Indek Udara disebabkan oleh kebakaran dan menyebabkan kabut asap. Kebakaran dan kabut asap 17 tahun[18]ini bukan saja merusak wilayah kelola bagi manusia yang menjadi pemangkunya, tetapi juga sesungguhnya memberi tahu kita bahwa jutaan manusia yang hidup dan tinggal ribuan kilometer dari kawasan hutan atau landscape tertentu, merupakan pihak yang juga bergantung atas kelestarian kawasan tersebut.
Kabut asap tidak hanya menyebabkan kerugian 44 trilyun rupiah[19]. Namun Kabut asap kemudian menyebabkan Putusnya mata rantai ekosystem lingkungan hidup. Rakyat menerima dampak asap.
Indeks udara (ISPU)[20] yang dilakukan oleh Badan Lingkungan Hidup Daerah (BLHD) Provinsi Jambi menunjukkan kadar ISPU mencapai angka 116 yang berarti udara Jambi sudah masuk dalam kategori tidak sehat (kadar ISPU 101 – 199)[21].
Sedangkan air Batanghari kemudian tercemar logam berat terutama Merkuri[22].
Sedangkan penggunaan benih unggul mengakibatkan turunnya Kesuburan Tanah. Begitu juga areal persawahan tahun 2012 tinggal 112.174,02[23]. Sedangkan lahan sawah irigasi terus menurun dari 33.839 ha (2008) tinggal 8.446 (2012). Begitu juga penurunan Luas Lahan Tegal/Kebun dari 393.112 (2011) tinggal 374.557 (2012). Angka yang tidak berbeda jauh yang disampaikan oleh Pemerintah Propinsi Jambi[24].
Selain itu juga penggunan dan pemilihan bibit unggul dalam satu kawasan lahan hanya ditanami satu macam tanaman (tipe monokultur). Selain mengurangi keanekaragaman sehingga keseimbangan ekosistem sulit untuk diperoleh, berbagai benih padi lokal menjadi hilang.
Ekosistem kemudian menjadi rusak. Hama kemudian menjadi “imun” sehingga tidak bisa lagi ditangani secara tradisional.
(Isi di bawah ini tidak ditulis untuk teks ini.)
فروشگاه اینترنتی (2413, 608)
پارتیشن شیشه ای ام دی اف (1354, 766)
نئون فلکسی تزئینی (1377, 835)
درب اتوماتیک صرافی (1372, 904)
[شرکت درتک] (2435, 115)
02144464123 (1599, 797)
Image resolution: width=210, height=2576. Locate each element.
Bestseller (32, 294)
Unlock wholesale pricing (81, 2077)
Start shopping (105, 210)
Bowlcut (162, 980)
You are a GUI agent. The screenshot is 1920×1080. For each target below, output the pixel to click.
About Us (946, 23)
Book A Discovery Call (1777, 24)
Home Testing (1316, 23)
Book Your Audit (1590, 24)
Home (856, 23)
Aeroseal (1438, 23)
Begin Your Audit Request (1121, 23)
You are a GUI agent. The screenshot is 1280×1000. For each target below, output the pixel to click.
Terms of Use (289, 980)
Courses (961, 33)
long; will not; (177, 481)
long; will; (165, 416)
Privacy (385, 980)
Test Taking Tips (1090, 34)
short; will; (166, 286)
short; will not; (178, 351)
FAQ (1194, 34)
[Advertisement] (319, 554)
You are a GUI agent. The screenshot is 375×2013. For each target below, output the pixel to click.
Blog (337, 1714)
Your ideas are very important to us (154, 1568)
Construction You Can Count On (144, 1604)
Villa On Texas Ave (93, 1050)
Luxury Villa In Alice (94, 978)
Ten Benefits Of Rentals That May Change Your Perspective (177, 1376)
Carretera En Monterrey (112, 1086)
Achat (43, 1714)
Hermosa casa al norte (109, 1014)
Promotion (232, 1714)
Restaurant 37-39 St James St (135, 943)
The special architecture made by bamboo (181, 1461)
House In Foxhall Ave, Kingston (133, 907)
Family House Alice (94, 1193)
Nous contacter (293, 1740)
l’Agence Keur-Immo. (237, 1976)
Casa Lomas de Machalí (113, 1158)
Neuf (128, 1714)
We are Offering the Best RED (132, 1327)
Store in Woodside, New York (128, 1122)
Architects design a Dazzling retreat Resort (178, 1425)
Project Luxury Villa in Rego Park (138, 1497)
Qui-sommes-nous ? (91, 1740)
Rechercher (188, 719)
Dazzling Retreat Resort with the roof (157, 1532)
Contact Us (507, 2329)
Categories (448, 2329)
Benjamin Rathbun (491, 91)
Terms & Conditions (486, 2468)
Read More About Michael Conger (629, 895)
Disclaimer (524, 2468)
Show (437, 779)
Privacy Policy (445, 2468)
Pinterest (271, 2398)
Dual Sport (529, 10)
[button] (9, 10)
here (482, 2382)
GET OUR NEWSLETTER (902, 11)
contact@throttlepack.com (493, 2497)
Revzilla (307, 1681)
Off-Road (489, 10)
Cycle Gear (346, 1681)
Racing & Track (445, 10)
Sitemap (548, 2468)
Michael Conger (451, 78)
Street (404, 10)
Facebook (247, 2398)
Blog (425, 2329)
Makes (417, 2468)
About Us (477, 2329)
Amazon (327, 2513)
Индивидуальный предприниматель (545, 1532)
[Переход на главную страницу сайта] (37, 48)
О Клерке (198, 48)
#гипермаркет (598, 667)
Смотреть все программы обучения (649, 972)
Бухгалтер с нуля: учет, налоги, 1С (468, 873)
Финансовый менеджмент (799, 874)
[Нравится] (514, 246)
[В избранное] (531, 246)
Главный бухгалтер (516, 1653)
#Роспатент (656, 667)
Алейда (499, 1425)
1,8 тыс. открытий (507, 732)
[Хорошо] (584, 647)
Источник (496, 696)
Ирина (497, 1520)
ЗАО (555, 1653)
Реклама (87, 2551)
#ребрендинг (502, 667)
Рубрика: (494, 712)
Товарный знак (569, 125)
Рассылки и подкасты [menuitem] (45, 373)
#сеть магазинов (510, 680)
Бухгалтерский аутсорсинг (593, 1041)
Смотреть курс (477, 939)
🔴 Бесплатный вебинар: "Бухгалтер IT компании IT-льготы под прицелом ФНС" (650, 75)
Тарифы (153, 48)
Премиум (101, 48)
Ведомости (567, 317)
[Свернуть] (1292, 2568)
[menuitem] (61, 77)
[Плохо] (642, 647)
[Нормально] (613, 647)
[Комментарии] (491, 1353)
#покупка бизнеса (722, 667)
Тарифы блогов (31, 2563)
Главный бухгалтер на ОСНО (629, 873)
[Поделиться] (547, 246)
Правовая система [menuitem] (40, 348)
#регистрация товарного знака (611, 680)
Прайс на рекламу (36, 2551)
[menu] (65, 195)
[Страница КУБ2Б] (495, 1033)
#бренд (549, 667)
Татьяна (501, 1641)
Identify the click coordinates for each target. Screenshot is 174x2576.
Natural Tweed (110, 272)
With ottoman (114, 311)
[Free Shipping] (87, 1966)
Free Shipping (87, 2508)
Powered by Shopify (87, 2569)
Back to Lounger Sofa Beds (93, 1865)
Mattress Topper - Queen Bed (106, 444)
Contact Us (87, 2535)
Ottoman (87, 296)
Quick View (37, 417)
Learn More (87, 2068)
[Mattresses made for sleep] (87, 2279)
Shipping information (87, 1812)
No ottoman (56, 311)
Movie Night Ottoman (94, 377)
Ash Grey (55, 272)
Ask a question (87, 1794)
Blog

Berbagai aktivitas manusia seperti kebakaran, alih fungsi kawasan, penggunaan dan penggunaan bibit unggul dalam satu kawasan menyebabkan menurunnya kesuburan tanah.
Selain itu juga, penurunan kesuburan tanah disebabkan alih fungsi kawasan pertanian terjadi di berbagai daerah. Di Tanjabtim, dari 32 ribu hektar (2007) tinggal 27 ribu hektar (2012)[25].Sebagian besar telah beralih fungsi menjadi kawasan perkebunan sawit dan karet. Yang paling parah adalah penurunan luas sawah menjadi pertambangan. Di Kabupaten Merangin sendiri telah berkurang dari 30 ribu hektar menjadi 26 ribu hektar atau 12,4 %[26].
Model pembangunan dengan  intensifikasi pertanian dengan cara panca usaha tani, di satu sisi meningkatkan produksi. Namun disisi lain justru merugikan.  Penggunaan pupuk dan pestisida dapat menyebabkan pencemaran. Dan kemudian juga mengakibatkan semakin menurunkan mutu kesuburan dan kualitas tanah.
Adanya kombinasi antara kebakaran, pembukaan lahan, alih fungsi lahan atau hujan deras menyebabkan kerusakan struktur tanah. Tanah akan menjadi disagregat dan kompak. Kerapatan tanah meningkat dan porositas menurun mengakibatkan kelembaban tanah dan kapasitas menyerap tanah menurun. Maka tanah-tanah Oxisol, Ultisol, Inceptisol dan tanah merah, akan terbentuk lapisan keras (hardpan). Tanah yang terbuka berulang-ulang akan terjadi pengeringan dan pembasahan, dan berakibat pada terjadinya erosi dan peningkatan aliran permukaan[27].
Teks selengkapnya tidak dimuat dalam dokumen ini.